Which lines below contain the word "agent"? Copy each one.

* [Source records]
• • • •

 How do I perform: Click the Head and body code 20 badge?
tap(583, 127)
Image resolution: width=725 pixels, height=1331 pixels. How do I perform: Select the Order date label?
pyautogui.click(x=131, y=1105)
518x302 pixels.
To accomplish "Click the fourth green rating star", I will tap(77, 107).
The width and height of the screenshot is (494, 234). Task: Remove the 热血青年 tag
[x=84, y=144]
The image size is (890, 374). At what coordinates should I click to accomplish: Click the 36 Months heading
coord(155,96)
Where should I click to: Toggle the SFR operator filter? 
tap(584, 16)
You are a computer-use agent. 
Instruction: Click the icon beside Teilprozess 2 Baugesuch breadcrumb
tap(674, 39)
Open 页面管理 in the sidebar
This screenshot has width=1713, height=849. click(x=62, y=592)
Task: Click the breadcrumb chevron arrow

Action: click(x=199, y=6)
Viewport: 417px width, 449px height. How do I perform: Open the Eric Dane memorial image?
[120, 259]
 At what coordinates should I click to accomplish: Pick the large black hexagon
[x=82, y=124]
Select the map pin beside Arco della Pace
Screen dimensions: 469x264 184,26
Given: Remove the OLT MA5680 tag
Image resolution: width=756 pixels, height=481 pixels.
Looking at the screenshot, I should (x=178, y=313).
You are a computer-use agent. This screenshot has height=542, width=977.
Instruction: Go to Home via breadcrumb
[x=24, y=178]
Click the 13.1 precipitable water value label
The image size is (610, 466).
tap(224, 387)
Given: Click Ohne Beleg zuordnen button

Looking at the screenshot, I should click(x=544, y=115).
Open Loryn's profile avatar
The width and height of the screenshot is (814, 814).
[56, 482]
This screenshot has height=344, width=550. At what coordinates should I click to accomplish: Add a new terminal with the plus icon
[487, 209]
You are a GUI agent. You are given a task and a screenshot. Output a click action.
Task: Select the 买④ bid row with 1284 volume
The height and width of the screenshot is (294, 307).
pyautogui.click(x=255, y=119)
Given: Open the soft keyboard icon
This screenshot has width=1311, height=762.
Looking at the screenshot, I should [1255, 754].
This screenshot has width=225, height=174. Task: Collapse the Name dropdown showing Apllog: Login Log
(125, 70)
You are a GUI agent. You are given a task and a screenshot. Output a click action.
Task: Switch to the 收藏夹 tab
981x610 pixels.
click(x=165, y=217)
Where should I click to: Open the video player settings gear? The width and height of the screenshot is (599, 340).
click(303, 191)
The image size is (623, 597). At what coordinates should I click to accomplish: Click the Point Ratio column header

• • • •

* [RESULT]
You are a computer-use agent. 
You are a computer-use agent. This screenshot has height=542, width=977.
You are a GUI agent. You are given a task and a screenshot. Output a click action.
You are a GUI agent. You are given a task and a screenshot. Output a click action.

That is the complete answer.